Date of Award

5-9-2014

Degree Type

Dissertation

Degree Name

Doctor of Philosophy (PhD)

Department

Accountancy

First Advisor

Dr. Siva Nathan

Second Advisor

Dr. Lawrence D. Brown

Third Advisor

Dr. Nerissa C. Brown

Fourth Advisor

Dr. Laura Swenson

Abstract

Prior literature shows firms manage analysts’ earnings expectations downward to avoid negative earnings surprises. Recent studies find an increasing number of analysts forecast both cash flow and earnings, providing two explicit targets managers seek to achieve. Nonetheless, the literature is unclear on whether firms manage analysts’ operating cash flow and/or accrual components of expected earnings to meet or beat analysts’ cash flow and earnings forecasts, and which firm characteristics motivate firms to engage in the expectations management strategies.
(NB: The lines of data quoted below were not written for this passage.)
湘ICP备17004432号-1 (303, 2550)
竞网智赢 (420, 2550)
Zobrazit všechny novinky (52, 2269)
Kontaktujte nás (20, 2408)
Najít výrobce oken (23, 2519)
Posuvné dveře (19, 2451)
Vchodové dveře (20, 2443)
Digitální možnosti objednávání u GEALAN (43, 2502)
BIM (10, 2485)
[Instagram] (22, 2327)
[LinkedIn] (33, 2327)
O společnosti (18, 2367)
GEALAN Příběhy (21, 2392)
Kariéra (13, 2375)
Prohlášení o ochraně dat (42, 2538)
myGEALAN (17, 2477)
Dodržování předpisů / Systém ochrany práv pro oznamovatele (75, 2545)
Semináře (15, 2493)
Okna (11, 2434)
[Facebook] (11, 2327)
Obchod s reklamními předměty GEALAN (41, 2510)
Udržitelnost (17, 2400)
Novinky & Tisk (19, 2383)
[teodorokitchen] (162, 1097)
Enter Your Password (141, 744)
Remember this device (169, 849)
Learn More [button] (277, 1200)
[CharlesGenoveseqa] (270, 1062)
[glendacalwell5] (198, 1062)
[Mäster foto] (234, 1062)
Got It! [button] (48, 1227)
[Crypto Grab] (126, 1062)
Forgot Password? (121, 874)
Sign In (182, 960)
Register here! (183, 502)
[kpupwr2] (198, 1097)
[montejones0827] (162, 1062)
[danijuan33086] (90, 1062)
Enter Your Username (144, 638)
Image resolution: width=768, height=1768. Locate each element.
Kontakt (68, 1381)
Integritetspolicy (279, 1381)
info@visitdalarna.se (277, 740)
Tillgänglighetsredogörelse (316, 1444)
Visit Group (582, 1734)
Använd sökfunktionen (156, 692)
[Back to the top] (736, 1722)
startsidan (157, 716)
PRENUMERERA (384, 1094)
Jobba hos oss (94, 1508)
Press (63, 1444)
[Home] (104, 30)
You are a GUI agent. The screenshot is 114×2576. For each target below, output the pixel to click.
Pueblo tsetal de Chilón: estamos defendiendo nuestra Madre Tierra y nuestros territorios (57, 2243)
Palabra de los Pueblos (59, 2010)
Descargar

This study decomposes earnings expectations management into its two mutually exclusive and collectively exhaustive parts: cash flow expectations management and accrual expectations management, and examines whether cross-sectional differences in the likelihood of firms engaging in downward cash flow or accrual expectations management depend on firm-specific characteristics. Overall, I find firms with lower cash flow growth and firms that miss prior-period cash flow forecasts engage in downward cash flow expectations management, and these firms engage in downward cash flow expectations management over and above downward accrual expectations management. I also find firms with better financial health, larger market shares, lower institutional ownership and less bloated balance sheets are likely to walk down both analysts’ cash flow and accrual forecasts.